Qual è il principio oggettivo per cui oggi viene discriminata la zona rossa rispetto alla zona bianca, anticipando l’ordinanza “danni lievi” e di conseguenza tempi e modalità? E quali sono i principi tecnici e supporti legislativi che hanno determinato questa scelta da parte del Commissario?

4 Maggio 2020

La zona “rossa” indicata nella mappa pubblicata il 20 febbraio 2020 sul sito del Commissario  (https://commissariosismaareaetnea.it/ente/mappa-dellarea-interessata-da-fagliazione-superficiale-in-occasione-del-sisma-del-26-dicembre-2018/) circoscrive l’area in cui, nel corso del sisma del 26 dicembre 2018, si è verificata una “fagliazione” superficiale, ovvero individua le porzioni di territorio in cui si sono aperte fratture nel terreno riconducibili al movimento di una frattura della crosta terrestre. All’esterno di tale area è indicata la zona “bianca”, dove tali deformazioni non sono state osservate.
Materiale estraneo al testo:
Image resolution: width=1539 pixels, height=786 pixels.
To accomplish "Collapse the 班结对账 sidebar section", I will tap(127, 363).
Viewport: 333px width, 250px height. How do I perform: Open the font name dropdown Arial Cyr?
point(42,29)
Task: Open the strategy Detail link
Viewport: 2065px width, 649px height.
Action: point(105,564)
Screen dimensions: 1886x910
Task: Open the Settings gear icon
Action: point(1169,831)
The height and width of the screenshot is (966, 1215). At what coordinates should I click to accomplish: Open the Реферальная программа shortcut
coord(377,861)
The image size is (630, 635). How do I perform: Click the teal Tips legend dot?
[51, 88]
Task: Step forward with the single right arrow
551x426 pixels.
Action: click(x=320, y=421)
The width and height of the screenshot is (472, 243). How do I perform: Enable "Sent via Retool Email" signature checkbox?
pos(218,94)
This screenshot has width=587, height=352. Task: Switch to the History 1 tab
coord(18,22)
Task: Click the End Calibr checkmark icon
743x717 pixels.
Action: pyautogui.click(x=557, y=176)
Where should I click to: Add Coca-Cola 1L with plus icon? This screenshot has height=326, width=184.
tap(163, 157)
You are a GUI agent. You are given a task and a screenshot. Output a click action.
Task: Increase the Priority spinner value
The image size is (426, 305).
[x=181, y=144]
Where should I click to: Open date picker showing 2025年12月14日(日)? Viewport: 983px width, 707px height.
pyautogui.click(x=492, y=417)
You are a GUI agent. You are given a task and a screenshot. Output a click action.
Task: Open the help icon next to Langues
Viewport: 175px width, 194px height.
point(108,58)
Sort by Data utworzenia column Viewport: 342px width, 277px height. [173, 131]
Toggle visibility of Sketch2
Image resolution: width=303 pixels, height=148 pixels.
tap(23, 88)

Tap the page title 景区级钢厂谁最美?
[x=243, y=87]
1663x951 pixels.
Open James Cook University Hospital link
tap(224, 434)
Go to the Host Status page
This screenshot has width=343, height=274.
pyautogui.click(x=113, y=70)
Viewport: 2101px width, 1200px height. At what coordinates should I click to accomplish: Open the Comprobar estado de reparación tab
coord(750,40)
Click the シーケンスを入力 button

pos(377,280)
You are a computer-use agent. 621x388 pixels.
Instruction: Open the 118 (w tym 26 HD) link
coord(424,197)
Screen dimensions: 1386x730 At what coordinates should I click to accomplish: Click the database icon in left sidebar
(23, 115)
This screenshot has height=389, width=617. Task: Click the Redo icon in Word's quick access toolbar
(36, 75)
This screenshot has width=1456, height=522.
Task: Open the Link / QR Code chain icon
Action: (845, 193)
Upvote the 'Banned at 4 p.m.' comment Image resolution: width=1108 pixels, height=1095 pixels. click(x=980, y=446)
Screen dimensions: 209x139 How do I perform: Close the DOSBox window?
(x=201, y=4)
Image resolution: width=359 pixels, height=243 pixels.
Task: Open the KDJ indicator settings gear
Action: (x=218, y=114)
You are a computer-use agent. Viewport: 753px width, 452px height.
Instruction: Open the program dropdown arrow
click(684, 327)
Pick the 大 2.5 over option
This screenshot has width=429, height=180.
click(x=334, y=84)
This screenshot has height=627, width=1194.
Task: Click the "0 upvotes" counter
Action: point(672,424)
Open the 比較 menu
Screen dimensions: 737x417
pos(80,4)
Per consentire di procedere alla ricostruzione delle aree terremotate in modo rapido e sicuro, stiamo iniziando dalle aree più lontane dalle faglie che si sono attivate durante il sisma, ovvero nella zona bianca.

Allo stesso tempo, a seguito di ulteriori studi, stiamo restringendo significativamente l’area rossa individuando, dove possibile, la posizione delle faglie che si sono attivate e le zone maggiormente pericolose.  La mappatura è redatta in conformità con le indicazioni contenute nelle Linee Guida per la gestione del territorio in aree interessate da faglie attive e capaci (FAC) (http://www.protezionecivile.gov.it/media-comunicazione/pubblicazioni/dettaglio/-/asset_publisher/default/content/microzonazione-sismica-linee-guida-per-la-gestione-del-territorio-in-aree-interessate-da-faglie-attive-e-capaci-fac-).